Macro Update: As per half-year economic and fiscal update 2025, the core crown tax revenue is expected to decline as a share of GDP, from 27.9% in 2024/25 to 27.3% in 2025/26. There are expectations that around half of the decline would be due to the economic cycle as well as roughly one half because of policy changes, mainly the impact of Investment Boost.  

Market Movers: Among top gainers, Rakon Limited (NZX: RAK) witnessed a rise of 51.11% to end at $1.36 per share. On the other hand, New Talisman Gold Mines Limited (NZX: NTL) declined by 8.33%.  

Commodity Update: The U.S. dollar eased from its strongest level in one month on Monday after U.S. prosecutors opened a criminal investigation into Federal Reserve Chair Jerome Powell, intensifying tensions with the Trump administration. Gold rose 2.00 % to USD 4,590.96, silver surged 4.93 % to USD 83.26, and copper climbed 0.97 % to USD 13,106.35. Brent crude was slightly down 0.01 % at USD 63.29 amid Iran supply concerns. 

Source: Trading View, Analysis: Kalkine Group 

During Monday’s session, the S&P/NZX 50 Index extended its mild pullback after probing its record high, easing 12.98 points, or 0.09%, to settle at 13,683.28. Even so, the index remains close to its all-time high of 13,747.71 set in November 2025. A decisive move above this threshold could reignite upward momentum, with the next immediate resistance situated near the 14,000 level. From a momentum standpoint, technical signals remain supportive, as the 14-day RSI has rebounded from its neutral zone, indicating an improvement in market sentiment and sustaining a constructive near-term outlook. Alternatively, the index may persist in a sideways consolidation, capped by its record high and underpinned by a key support area associated with the 2024 peak. In this case, initial support is identified at the previous low of 13,229.25. 
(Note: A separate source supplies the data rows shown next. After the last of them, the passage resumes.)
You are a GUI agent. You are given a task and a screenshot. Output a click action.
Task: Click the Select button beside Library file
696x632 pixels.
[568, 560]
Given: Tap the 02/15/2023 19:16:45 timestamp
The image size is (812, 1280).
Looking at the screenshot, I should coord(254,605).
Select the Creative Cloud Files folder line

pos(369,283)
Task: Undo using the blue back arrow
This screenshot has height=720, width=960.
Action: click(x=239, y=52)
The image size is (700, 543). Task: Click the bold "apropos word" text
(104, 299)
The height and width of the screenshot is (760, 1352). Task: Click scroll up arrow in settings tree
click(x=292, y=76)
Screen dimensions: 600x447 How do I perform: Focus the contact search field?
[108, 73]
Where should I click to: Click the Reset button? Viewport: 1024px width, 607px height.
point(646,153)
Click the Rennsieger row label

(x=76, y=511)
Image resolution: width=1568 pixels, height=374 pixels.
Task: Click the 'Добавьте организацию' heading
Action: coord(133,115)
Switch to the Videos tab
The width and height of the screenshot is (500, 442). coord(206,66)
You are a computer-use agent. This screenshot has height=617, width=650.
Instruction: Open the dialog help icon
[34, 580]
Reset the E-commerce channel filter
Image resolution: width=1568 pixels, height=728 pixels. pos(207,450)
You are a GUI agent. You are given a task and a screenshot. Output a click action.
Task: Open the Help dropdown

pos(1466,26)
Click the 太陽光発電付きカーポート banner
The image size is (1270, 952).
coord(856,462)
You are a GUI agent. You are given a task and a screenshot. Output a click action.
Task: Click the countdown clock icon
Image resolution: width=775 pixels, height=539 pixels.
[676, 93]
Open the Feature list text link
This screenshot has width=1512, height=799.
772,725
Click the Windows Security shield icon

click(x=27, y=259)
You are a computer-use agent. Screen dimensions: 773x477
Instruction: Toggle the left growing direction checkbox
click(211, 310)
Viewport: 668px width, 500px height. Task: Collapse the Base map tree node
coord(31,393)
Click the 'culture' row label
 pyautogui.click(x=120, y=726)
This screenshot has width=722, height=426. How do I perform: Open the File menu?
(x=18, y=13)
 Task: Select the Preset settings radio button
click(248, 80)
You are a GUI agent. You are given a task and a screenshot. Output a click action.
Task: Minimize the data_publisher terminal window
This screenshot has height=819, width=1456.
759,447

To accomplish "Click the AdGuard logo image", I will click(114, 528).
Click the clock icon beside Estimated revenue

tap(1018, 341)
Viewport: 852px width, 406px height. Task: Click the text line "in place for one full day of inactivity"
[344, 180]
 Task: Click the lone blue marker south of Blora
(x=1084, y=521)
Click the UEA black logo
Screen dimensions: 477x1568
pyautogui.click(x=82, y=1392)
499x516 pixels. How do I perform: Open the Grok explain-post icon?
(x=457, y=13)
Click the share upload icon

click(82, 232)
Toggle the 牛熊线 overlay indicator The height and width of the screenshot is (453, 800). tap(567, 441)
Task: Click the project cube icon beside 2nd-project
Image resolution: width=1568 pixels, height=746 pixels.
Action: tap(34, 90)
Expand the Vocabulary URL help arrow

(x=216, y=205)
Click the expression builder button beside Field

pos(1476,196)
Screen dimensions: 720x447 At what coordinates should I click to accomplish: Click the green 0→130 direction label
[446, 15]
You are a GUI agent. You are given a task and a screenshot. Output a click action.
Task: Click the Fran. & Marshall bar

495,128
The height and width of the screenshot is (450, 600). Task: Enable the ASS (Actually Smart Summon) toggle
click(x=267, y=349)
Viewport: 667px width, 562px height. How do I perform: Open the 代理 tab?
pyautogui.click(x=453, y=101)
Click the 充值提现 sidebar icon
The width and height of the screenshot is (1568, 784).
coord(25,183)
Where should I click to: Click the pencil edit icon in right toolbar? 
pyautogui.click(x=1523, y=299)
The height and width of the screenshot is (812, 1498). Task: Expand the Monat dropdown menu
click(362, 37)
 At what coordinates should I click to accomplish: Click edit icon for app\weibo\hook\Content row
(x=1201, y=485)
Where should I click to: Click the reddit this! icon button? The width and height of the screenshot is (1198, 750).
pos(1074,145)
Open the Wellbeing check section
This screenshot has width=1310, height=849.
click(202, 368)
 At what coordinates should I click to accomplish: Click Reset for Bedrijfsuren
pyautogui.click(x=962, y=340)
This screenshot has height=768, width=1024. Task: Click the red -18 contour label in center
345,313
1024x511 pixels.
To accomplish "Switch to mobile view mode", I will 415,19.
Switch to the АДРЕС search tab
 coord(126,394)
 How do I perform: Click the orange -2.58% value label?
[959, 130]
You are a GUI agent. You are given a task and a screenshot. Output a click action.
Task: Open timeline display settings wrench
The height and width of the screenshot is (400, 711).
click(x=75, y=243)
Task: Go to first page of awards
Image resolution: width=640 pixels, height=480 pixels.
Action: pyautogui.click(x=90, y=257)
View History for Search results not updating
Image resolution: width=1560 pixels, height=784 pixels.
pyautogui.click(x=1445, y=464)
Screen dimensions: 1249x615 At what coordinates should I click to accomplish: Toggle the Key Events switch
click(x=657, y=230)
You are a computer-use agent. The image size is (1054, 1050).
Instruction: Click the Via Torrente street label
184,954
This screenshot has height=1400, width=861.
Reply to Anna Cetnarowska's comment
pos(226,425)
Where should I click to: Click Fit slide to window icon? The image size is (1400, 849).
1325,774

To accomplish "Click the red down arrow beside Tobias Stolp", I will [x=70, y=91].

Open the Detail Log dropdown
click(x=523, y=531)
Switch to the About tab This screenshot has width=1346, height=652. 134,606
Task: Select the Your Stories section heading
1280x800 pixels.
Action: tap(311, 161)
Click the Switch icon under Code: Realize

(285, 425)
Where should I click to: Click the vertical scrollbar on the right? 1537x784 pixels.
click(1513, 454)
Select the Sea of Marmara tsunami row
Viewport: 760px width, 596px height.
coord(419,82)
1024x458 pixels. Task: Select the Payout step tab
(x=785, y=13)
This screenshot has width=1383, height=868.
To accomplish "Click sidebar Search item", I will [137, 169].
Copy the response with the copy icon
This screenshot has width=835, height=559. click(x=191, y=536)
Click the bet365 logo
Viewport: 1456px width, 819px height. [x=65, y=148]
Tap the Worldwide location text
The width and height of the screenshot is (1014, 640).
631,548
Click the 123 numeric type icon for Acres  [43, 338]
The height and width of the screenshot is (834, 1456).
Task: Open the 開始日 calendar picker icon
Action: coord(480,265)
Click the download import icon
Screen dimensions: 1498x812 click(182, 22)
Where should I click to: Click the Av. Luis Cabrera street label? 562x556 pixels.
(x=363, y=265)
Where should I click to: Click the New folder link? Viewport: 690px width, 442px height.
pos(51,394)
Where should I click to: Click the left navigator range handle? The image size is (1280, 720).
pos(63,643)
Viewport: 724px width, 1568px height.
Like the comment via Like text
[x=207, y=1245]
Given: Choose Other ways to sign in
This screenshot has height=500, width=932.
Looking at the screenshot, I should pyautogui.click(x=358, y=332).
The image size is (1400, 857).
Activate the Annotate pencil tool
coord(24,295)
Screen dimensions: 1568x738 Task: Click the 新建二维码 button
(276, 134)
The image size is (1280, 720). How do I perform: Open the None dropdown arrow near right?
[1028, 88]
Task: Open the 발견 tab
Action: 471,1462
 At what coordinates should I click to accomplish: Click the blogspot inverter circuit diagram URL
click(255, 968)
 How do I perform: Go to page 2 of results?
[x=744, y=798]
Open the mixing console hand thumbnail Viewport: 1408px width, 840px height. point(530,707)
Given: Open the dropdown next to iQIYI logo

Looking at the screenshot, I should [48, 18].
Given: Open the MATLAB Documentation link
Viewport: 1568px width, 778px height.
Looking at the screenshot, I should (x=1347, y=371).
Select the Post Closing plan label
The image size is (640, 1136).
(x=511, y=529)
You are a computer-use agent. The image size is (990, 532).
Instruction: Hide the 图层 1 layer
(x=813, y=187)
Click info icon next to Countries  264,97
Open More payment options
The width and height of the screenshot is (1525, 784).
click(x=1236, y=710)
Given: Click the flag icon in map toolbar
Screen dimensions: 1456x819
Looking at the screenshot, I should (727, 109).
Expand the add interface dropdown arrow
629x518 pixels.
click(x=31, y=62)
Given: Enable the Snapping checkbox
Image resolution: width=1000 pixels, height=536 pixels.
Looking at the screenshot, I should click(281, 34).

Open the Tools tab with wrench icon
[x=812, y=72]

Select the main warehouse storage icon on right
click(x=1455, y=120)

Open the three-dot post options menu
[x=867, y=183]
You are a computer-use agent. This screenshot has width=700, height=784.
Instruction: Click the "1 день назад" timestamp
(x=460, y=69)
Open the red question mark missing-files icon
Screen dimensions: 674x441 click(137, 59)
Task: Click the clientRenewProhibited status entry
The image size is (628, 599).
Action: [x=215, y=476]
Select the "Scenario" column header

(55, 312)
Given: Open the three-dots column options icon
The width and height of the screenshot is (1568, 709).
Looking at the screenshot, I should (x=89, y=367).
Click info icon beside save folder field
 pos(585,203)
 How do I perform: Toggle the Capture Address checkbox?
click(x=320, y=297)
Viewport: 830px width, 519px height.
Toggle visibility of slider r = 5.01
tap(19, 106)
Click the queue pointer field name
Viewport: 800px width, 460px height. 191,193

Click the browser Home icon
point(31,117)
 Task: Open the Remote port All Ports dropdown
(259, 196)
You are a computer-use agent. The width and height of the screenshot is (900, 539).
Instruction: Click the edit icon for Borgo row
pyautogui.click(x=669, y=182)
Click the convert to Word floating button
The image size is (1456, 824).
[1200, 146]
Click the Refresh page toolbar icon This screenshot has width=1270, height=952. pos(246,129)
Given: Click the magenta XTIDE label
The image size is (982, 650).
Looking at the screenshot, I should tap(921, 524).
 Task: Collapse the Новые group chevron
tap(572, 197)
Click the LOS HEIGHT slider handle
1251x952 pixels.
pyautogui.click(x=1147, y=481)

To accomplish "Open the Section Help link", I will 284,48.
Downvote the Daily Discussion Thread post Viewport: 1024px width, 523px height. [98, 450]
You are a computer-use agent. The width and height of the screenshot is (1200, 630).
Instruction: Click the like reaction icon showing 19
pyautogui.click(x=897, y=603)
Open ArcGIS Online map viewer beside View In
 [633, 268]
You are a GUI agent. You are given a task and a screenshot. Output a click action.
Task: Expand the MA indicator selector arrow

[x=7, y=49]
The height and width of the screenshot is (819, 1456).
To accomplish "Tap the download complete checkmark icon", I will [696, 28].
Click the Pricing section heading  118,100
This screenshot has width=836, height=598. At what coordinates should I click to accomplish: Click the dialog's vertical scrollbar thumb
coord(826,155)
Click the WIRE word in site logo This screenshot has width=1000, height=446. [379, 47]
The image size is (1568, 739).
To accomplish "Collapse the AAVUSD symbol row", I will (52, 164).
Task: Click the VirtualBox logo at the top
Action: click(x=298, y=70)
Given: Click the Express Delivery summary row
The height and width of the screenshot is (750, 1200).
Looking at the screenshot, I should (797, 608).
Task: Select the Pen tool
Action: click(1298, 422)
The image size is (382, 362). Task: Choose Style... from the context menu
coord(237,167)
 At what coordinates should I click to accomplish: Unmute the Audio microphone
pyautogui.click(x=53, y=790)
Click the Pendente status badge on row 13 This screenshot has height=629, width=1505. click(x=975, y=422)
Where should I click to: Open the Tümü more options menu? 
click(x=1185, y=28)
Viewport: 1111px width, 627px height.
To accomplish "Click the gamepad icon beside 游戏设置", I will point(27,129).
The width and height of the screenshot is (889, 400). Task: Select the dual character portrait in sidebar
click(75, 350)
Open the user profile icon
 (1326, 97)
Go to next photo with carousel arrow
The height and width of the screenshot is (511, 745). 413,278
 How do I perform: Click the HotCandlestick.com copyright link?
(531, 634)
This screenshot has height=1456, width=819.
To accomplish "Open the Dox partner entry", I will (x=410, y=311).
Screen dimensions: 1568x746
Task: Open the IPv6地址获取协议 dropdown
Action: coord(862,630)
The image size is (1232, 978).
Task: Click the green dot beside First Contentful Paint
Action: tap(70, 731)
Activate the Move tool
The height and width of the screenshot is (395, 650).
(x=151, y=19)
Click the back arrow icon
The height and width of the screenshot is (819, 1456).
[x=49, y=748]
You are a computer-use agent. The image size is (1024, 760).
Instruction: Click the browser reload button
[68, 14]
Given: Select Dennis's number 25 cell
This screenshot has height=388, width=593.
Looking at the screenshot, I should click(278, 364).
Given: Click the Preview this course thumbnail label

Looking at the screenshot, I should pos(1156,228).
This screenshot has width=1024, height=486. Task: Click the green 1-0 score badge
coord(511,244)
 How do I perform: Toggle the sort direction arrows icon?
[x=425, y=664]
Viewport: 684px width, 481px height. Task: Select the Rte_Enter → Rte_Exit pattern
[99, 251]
Our Stance: As of now, it seems that the global markets are being influenced by geopolitical risks as well as global unrest. While the macroeconomic releases will continue to weigh over the market sentiments, the traders and investors are now required to closely track the earnings reports. Talking about NZ, half-year economic and fiscal update 2025 highlighted the expectations of OBEGALx (or Operating balance before gains and losses excluding ACC) returning to surplus in 2029/30 due to a rise in core Crown tax revenue as a share of GDP, a decline in core Crown expenses as a share of GDP as well as improved Crown entity performance.